The main Russian army under the command of Peter approached the city on June 4th. At first, the king did not want a "general battle" with the army of Charles. However, it was becoming increasingly difficult to drag out the campaign every month. Only a decisive victory could help Russia secure all its important acquisitions in the Baltics. Finally, after several military councils with his close associates, Peter decided to fight, which was the Battle of Poltava. Briefly and quickly preparing for it was too imprudent. Therefore, the Russian army gathered reinforcements for several more days. The Cossacks of Skoropadsky finally joined. The tsar also hoped for the Kalmyk detachment, but he did not have time to approach Poltava.

Between the Russian and Swedish army was Because of the unstable weather, Peter gave the order to cross the waterway south of Poltava. This maneuver turned out to be a good decision - the Swedes were not ready for such a turn of events, expecting the Russians in a completely different area of ​​​​operations.

Charles could still turn back and not give a general battle, which was the Battle of Poltava. A brief description of the Russian army, which he received from a defector, also did not give the Swedish generals optimism. In addition, the king did not wait for help from the Turkish sultan, who promised to bring him an auxiliary detachment. But against the background of all these circumstances, the bright character of Charles XII affected. The brave and still young monarch decided to fight.

State of the troops

On June 27, 1709, according to the new style), the Battle of Poltava took place. In short, the most important thing was the strategy of the commanders-in-chief and the size of their troops. Charles had 26,000 soldiers, while Peter had some numerical advantage (37,000). The king achieved this thanks to the exertion of all the forces of the state. In a few years, the Russian economy has come a long way from an agricultural economy to modern industrial production (at that time). Cannons were cast, foreign firearms were purchased, soldiers began to receive a military education according to the European model.

Surprising was the fact that both monarchs themselves commanded their armies directly on the battlefield. In the modern era, this function passed to the generals, but Peter and Karl were exceptions.

Battle progress

The battle began with the Swedish vanguard organizing the first attack on the Russian redoubts. This maneuver turned out to be a strategic mistake. The regiments that broke away from their convoy were defeated by the cavalry, commanded by Alexander Menshikov.
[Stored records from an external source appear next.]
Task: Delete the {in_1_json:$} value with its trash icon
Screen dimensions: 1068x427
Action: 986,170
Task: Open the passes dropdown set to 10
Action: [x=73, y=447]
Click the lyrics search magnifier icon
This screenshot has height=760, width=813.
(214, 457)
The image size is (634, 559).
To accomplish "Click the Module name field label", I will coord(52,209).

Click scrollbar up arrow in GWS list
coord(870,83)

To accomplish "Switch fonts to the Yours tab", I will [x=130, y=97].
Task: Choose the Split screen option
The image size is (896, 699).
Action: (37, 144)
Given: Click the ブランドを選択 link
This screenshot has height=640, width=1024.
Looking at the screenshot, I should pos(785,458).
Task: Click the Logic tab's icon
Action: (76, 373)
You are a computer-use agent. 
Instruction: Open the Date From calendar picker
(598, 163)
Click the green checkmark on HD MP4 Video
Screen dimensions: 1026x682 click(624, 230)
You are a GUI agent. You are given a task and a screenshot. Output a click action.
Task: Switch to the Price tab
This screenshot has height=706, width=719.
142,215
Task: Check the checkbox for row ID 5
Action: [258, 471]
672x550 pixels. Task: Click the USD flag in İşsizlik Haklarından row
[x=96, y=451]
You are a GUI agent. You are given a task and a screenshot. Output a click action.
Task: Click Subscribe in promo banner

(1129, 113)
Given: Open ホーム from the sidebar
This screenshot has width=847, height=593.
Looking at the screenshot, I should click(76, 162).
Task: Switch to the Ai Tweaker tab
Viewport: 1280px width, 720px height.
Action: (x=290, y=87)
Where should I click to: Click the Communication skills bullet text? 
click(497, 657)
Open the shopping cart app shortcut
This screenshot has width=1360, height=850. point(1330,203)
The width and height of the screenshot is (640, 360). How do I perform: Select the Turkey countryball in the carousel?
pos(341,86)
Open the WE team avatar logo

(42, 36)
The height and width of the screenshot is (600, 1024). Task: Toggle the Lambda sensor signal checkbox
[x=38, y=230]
After this fiasco, the main armies entered the battle. In the mutual confrontation of the infantry for several hours, the winner could not be determined. The confident attack of the Russian cavalry on the flanks became decisive. She crushed the enemy and helped the infantry put the squeeze on the Swedish regiments in the center.

Results

The great significance of the Battle of Poltava (it is rather difficult to describe it briefly) was that after its defeat, Sweden finally lost its strategic initiative in the Northern War. The entire subsequent campaign (the conflict continued for another 12 years) was marked by the superiority of the Russian army.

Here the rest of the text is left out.